With $1.34 trillion in student loan debt hanging over the heads of today’s college graduates, young professionals find themselves unable to make the same financial commitments their parents were making at their age. Forty-nine percent of borrowers said they would choose a student loan paydown program over a 401(k) plan, according to a study conducted by IonTuition.
Professional services firm PwC began offering student loan paydown to its workers two years ago. The company pays $1,200 a year per employee for up to six years, which can shorten each employee’s payoff period by as much as three years.
PwC’s workforce has enthusiastically taken to the program, with 8,200 staff members signing up to date.
Young Professionals Worry About Their Financial Futures
While nearly half of younger employees would choose repayment over retirement, that doesn’t mean your organization needs to make them choose. To really set your company apart, try offering both paydown and retirement services.
“To attract top talent, it’s no longer enough to match the benefits your competitors are offering; you need to stand out and meet the evolving needs of your staff,” says Mike Fenlon, chief people officer for PwC.
That’s why PwC provides both a paydown program and a 401(k) to employees.
“We know they go hand in hand,” Fenlon says. “National student loan debt has reached a tipping point and is having secondary impacts on many professionals. It’s impacting when they are starting families, buying homes, and how they’re saving for retirement, too. By providing our student loan benefit, we are making saving for retirement through a 401(k) a possibility for our employees when it may not have been before.”
While employees certainly benefit from paydown programs, the employers offering such programs will see positive results, too.
“With less than 3 percent of companies offering a student loan paydown benefit to their employees, implementing a similar program is game-changing,” Fenlon explains. “It helps with recruiting, retention, and driving loyalty in ways that other programs do not. I would recommend it to any company hoping to enhance their benefit offerings.”
If you’re worried about how employees who don’t need the benefit will react, don’t be.
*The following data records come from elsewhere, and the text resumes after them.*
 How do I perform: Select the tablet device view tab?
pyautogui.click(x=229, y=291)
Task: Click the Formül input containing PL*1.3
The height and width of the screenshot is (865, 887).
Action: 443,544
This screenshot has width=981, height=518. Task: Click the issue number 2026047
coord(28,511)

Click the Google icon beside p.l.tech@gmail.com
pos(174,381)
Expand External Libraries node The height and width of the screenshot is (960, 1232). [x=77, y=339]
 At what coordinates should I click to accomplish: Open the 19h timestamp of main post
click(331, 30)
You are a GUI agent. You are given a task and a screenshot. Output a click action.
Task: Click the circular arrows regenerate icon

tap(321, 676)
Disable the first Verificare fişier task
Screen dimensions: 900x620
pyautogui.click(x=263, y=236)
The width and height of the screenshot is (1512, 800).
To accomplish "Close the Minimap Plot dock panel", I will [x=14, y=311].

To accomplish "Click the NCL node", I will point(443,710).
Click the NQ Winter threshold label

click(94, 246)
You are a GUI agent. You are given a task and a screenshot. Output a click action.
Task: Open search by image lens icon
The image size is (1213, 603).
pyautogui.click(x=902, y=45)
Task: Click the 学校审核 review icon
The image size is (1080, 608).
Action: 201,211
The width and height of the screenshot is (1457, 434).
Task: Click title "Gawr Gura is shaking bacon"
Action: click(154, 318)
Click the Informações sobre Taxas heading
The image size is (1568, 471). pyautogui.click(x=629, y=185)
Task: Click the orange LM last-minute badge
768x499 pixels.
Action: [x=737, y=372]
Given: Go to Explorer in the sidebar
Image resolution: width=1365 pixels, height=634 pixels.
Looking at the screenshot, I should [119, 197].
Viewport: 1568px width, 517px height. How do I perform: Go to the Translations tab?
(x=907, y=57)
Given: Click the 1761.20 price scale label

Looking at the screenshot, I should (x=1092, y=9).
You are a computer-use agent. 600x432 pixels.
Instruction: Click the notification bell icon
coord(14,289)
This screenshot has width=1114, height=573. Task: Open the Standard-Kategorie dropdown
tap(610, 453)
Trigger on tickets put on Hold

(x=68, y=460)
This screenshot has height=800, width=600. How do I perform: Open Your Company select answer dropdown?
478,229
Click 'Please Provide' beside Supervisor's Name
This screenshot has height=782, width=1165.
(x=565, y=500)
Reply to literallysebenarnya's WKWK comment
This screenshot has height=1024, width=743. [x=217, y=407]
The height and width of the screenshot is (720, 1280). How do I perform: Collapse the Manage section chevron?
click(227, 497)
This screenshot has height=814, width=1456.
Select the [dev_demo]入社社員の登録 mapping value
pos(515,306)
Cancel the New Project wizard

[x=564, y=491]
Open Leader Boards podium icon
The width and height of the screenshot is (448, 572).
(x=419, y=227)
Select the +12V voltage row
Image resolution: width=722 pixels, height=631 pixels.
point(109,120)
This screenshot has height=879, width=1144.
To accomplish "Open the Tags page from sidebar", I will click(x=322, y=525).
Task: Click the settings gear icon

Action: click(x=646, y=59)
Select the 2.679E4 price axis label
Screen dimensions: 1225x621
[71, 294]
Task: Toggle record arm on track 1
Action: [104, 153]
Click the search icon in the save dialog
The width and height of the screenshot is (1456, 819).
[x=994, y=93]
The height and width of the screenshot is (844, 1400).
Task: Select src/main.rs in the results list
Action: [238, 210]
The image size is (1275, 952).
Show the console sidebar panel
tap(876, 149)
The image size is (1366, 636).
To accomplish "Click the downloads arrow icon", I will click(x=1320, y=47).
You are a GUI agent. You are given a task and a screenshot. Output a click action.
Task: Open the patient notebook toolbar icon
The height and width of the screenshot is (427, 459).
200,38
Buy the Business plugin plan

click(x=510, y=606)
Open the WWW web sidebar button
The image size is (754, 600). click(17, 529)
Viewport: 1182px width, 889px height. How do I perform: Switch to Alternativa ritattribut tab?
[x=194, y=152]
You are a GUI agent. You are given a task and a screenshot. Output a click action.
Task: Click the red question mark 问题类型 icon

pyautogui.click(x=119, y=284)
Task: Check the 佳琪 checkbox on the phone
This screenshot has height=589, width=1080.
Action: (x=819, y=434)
“We talked about the possibility we might get negative feedback from employees who do not have debt, but to our surprise, we did not experience it at all,” says Fenlon. “In fact, we’ve even heard from employees with no debt that they feel proud of the pioneering benefit. They are proud that the firm is taking on such a complex, important issue in our society, especially one they see negatively affecting their friends, family, and colleagues”
Top 3 Tips for Rolling Out a Paydown Program
It’s important to do the necessary legwork in advance to minimize complications and ensure that the paydown program you implement is the best option for your workers. Fenlon offers the following tips for other companies considering student loan paydown benefits:
- It needs to be easy: “Employees responded favorably to an arrangement that limited the amount of work they had to do. PwC pays directly to the loan servicer through a third-party vendor, so that staff does not have to handle the payment each month. It’s seamless, and staff tell us they love that.”
- Clearly outline the pros and cons: “At every step, we wanted our staff to understand the ins and outs of the program. For example, our benefit payments are taxable income, so we make sure our employee know how that can affect them before they sign up.”
- Prioritize feasibility and impact: “Companies should have an honest conversation to find a monthly payment that is large enough to genuinely help the employee, but reasonable enough to make the benefit possible for the employer. At PwC, we pay $100 per month.”
With this advice in mind, executives should be equipped to begin exploring loan paydown programs for their own companies. In the age of job hopping, offering benefits that appeal to the needs of workers can be crucial to ensuring longevity and productivity. If you don’t offer this benefit, chances are your competitors eventually will. Don’t get left behind.